### Your objective:
Find the line with "Click the chevron in the 12 Meses selector" in the entries below. Repeat it, every following line, and the line with "Given: Go to last page double-chevron icon", exactly and with nothing added.
- - - - -
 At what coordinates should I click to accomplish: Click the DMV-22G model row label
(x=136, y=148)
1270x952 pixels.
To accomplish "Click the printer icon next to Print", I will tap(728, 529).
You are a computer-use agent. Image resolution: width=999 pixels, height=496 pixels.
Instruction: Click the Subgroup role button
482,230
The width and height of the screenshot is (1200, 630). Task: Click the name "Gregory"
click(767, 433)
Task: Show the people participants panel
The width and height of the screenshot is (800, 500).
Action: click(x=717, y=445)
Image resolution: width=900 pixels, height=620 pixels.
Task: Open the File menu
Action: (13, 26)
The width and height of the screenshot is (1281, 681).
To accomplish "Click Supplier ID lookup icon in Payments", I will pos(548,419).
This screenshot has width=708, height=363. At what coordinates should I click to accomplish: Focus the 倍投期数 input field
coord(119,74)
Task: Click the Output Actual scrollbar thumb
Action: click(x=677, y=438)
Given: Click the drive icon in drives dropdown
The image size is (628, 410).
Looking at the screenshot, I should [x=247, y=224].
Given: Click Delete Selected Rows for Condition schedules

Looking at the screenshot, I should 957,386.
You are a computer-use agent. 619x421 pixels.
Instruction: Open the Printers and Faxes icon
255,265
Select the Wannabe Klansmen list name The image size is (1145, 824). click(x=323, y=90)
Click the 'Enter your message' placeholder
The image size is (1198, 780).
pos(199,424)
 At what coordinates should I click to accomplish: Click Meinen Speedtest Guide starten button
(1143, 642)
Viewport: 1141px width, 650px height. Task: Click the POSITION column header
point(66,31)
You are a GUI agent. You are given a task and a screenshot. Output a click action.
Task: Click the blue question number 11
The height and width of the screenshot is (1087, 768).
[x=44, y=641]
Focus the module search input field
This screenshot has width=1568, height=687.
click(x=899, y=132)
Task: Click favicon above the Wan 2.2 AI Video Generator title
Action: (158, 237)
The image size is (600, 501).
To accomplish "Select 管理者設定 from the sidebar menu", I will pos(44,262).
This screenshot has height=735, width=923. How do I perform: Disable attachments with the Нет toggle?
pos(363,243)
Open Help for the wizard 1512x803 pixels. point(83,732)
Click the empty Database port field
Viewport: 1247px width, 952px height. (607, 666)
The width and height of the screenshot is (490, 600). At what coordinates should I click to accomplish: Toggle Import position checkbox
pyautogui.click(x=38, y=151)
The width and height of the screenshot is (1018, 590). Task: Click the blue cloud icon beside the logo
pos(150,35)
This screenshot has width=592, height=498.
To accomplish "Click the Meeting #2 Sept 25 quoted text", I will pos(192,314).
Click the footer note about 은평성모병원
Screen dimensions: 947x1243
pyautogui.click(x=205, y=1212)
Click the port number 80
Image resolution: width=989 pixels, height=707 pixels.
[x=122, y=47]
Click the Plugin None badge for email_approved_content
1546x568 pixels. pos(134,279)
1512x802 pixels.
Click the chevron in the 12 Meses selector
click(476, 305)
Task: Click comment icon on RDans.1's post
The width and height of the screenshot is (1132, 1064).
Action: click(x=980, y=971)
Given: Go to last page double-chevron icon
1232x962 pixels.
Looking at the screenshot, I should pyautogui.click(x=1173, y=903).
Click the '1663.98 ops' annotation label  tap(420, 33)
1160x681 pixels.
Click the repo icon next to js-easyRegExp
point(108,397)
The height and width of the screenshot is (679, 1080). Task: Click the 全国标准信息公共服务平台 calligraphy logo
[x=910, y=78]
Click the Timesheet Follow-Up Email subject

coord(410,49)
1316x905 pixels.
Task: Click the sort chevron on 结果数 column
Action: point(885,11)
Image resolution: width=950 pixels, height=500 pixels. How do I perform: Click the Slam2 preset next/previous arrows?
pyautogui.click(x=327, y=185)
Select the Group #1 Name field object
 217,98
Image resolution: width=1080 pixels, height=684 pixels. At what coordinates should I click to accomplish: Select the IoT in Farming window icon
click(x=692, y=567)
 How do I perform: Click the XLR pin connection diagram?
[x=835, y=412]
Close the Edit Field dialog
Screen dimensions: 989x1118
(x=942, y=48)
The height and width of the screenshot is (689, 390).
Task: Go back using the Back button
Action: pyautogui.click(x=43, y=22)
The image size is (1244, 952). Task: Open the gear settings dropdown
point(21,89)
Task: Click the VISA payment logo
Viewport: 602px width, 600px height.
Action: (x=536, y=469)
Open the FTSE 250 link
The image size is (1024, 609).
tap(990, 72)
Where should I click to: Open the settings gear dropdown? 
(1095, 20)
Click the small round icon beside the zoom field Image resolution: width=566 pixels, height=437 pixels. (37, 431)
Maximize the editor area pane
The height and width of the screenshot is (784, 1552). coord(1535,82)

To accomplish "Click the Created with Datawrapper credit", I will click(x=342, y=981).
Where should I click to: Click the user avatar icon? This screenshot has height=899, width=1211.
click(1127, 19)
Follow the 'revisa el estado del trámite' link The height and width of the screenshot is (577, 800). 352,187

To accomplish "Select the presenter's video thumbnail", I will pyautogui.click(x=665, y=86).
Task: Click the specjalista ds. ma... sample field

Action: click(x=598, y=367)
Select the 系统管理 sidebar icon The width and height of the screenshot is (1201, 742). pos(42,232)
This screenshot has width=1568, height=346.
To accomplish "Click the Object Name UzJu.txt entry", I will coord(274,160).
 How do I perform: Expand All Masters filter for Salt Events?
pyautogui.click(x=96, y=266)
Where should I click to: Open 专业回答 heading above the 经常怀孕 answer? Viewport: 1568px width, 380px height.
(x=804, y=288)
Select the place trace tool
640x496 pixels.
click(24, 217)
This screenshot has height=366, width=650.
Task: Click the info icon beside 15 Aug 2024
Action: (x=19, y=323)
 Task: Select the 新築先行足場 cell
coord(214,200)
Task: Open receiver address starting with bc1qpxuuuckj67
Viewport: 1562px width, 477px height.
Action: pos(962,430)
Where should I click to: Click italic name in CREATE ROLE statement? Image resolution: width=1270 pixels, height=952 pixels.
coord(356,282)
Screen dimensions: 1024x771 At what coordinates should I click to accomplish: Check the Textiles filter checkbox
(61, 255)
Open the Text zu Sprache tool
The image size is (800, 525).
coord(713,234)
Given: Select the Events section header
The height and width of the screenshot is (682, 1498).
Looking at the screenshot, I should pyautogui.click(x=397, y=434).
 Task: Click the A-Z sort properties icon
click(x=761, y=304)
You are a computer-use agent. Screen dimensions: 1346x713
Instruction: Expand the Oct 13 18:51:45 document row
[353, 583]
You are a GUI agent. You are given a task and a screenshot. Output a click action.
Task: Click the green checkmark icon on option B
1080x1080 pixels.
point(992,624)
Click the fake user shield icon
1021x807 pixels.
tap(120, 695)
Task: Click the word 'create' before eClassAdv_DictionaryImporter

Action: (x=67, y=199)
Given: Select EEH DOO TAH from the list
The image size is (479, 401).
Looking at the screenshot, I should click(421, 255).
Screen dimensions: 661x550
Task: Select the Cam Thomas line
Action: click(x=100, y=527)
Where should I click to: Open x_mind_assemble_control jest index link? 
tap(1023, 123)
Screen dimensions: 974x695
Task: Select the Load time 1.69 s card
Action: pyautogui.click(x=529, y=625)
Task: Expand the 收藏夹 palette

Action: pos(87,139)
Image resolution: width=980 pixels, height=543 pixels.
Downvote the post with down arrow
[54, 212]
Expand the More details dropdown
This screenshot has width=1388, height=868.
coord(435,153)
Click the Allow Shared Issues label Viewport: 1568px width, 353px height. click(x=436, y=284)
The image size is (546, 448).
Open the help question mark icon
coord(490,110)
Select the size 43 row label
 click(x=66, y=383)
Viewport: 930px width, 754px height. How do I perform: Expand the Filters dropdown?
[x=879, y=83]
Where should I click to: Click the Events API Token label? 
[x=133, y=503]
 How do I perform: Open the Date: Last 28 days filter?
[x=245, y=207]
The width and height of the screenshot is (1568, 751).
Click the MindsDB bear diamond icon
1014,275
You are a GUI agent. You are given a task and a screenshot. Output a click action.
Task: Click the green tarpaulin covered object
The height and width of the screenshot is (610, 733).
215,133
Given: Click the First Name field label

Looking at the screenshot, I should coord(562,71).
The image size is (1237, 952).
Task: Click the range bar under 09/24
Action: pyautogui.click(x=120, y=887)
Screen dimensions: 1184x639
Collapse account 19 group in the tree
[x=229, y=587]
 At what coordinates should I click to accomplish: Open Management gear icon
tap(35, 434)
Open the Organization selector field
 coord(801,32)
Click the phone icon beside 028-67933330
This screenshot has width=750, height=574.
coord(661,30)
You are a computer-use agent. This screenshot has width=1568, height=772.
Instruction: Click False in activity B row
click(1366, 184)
- - - - -
### Task response:
Click the chevron in the 12 Meses selector
click(476, 305)
Task: Click comment icon on RDans.1's post
The width and height of the screenshot is (1132, 1064).
Action: click(x=980, y=971)
Given: Go to last page double-chevron icon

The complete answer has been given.